Tareas requeridas:
• a. Resume el fragmento de página en dos oraciones.
• b. Transcribe del fragmento de página el pasaje que comienza en "Por eso, en" y termina en "fenómeno del espacio.".

Releo las palabras de mi abuelo y no puedo más que conmoverme. 

Hace ya cerca de ocho años que vivo en Italia; desde aquí, de uno u otro modo, sigo las vicisitudes de la Argentina, uno de mis dos países. Así fue como hace unos días me encontré leyendo el artículo de Beatriz Sarlo “No solo rock o chamamé”. Hubo una frase que hizo eco. En relación con el nivel discursivo de los líderes políticos argentinos, Sarlo dice que «ignoran la potencia formativa de lo simbólico». Texto crítico, duro, para quien se detenga a habitar su letra. Inevitablemente remito desde aquí otra vez a Frondizi cuando en su primer discurso como presidente propone que esa “realidad dramática e imperiosa” obre como “estímulo y desafío a la inteligencia creadora, a la capacidad y a la voluntad de realización de todos los argentinos”.

Por eso, en honor al coraje de mi abuelo, me dispongo a entrar en escena y sumar a las de Beatriz Sarlo algunas reflexiones propias; su texto funciona como una especie de provocación, e invita a trascender nuestras consideraciones usuales, lugares comunes a los que recurrimos por default. Y en ese espíritu propongo referirme en este diálogo a Martin Heidegger y algunas de sus ideas acerca del fenómeno del espacio.

Datos de origen:
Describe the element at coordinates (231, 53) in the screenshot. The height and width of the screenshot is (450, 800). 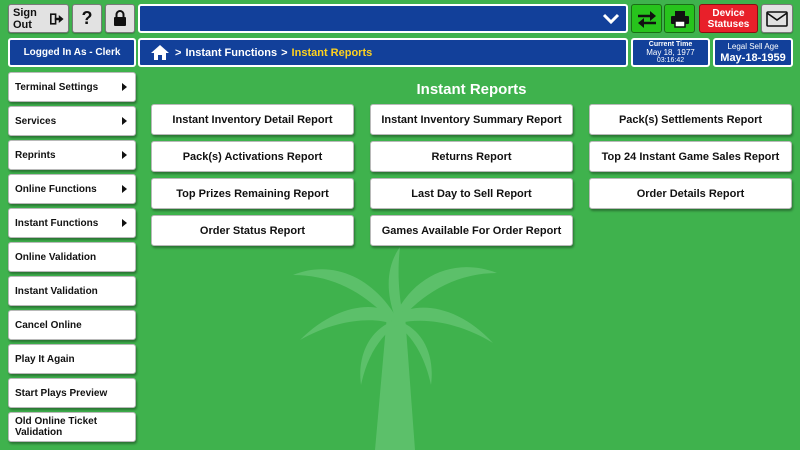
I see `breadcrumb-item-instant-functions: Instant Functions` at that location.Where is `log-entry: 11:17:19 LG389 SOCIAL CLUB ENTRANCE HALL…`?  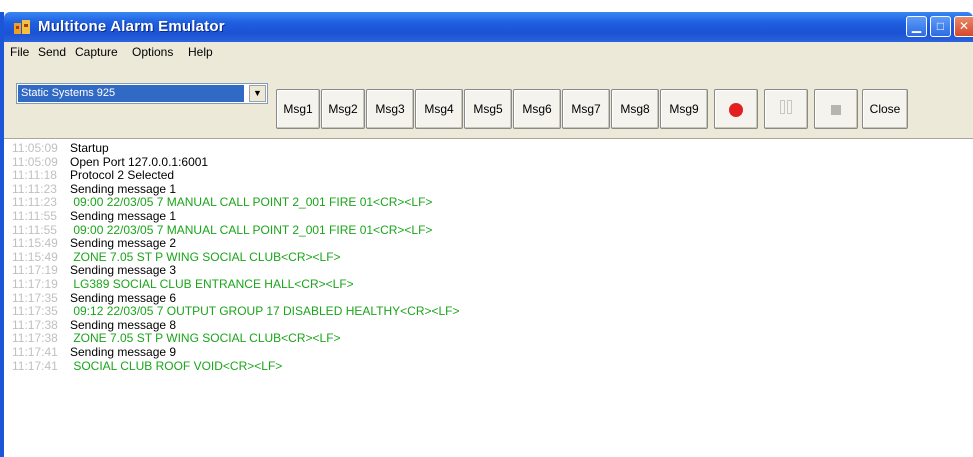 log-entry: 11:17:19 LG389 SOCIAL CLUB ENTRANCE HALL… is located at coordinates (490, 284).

Respuestas por tarea:
• a. Quien escribe vive desde hace cerca de ocho años en Italia, sigue desde allí las vicisitudes de la Argentina y leyó un artículo de Beatriz Sarlo que afirma que los líderes políticos argentinos «ignoran la potencia formativa de lo simbólico». Tomando ese texto como una provocación, se propone sumar reflexiones propias y referirse a algunas ideas de Martin Heidegger acerca del fenómeno del espacio.

• b.
Por eso, en honor al coraje de mi abuelo, me dispongo a entrar en escena y sumar a las de Beatriz Sarlo algunas reflexiones propias; su texto funciona como una especie de provocación, e invita a trascender nuestras consideraciones usuales, lugares comunes a los que recurrimos por default. Y en ese espíritu propongo referirme en este diálogo a Martin Heidegger y algunas de sus ideas acerca del fenómeno del espacio.